Are you energized by a highly visible role within the managed markets environment, that allows you to help fulfill our mission to leave no person living with HIV behind? If so, this Field Reimbursement Manager role could be an ideal opportunity to consider.
The Field Reimbursement Manager will simplify and accelerate the ViiV Injectable implementation and user experience for Healthcare Providers (HCPs), patients living with HIV (PLWH), & people who can benefit from Prep (PWBP) within a specified geographic region.
Responsibilities:
- Customer-facing, field-based role responsible for supporting appropriate patient access to ViiV Healthcare products, including coverage, coding, and reimbursement pathways.
- Educating customers on billing information, including approved codes and benefits, and reviewing payer policies with prescribing providers.
- Communicating available ViiV Access Support Services to help patients access medicines, training customer staff on the reimbursement process for greater efficiency and developing tailored business plans for FRM strategies.
- Managing platforms to identify reimbursement challenges, reviewing acquisition options and their implications, and discussing necessary coding for claims.

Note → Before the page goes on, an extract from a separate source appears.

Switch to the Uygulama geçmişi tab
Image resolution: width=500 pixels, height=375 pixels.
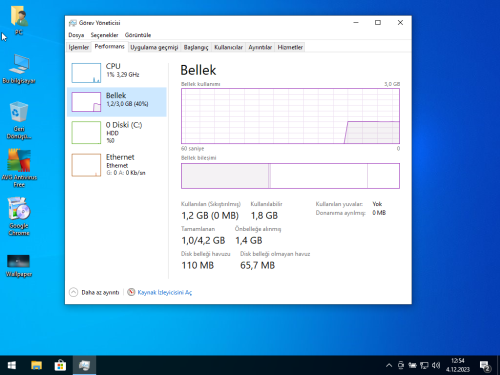pyautogui.click(x=154, y=47)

- The position acts as the primary resource for internal counterparts, collaborates with colleagues to assess the access landscape, leads regional calls to address barriers, and maintains open communication with customers to ensure access to VHC medicines.
- Serves as a key member of the ViiV field reimbursement team to maximize patient access to ViiV Healthcare solutions.
Basic Qualifications:
- Bachelor’s Degree
- Ability to travel up to 75% including overnights based on geography and territory
- Must be located within 50 miles of a major airport in or near the territory
- Valid driver’s license
- Minimum of 5 years in pharmaceutical and/or health care industry, reimbursement, specialty product support, payer marketing, patient support programs and/or reimbursement HUB programs.
Preferred Qualifications:
- Strong knowledge of the payer environment including state, federal, private third-party reimbursement issues, methodologies, and policies for physician-administered drugs.
- Strong customer focus with building relationships, issue identification and resolution, problem-solving and account management skills.
- Ability to operate independently and handle multiple projects with a high degree of initiative.
- Ability to operate successfully in matrix environment reporting into reimbursement function while deployed in the field.
- Highly organized, strategic thinker with excellent verbal, written and presentation communication skills.
- Reimbursement experience for specialty injected/infused products in a buy and bill setting across all sites of care.
- Strong knowledge of provider office and hospital outpatient reimbursement environments, regulations, customers, and market dynamics.
- Strong knowledge of Specialty Pharmacy access pathways and relevant access dynamics.
- Comprehensive understanding of Medicare Parts B, C, D, Medicaid, 340B, and knowledge of commercial insurance reimbursement.
- Understanding of the miscellaneous and permanent J code, Q code and possible issues surrounding appropriate billing.
- Experience working with reimbursement call centers/HUB services in support of patient access.
- Excellent strategic thinking, problem-solving, and communication skills required.
The annual base salary for new hires in this position ranges from $151,300 to $204,700 taking into account a number of factors including work location within the US market, the candidate’s skills, experience, education level and the market rate for the role. In addition, this position offers an annual bonus and eligibility to participate in our share based long term incentive program which is dependent on the level of the role. Available benefits include health care and other insurance benefits (for employee and family), retirement benefits, paid holidays, vacation, and paid caregiver/parental and medical leave.
ViiV is an Equal Opportunity Employer and, in the US, we adhere to Affirmative Action principles. This ensures that all qualified applicants will receive equal consideration for employment without regard to race, color, national origin, religion, sex, pregnancy, marital status, sexual orientation, gender identity/expression, age, disability, genetic information, military service, covered/protected veteran status or any other federal, state or local protected class.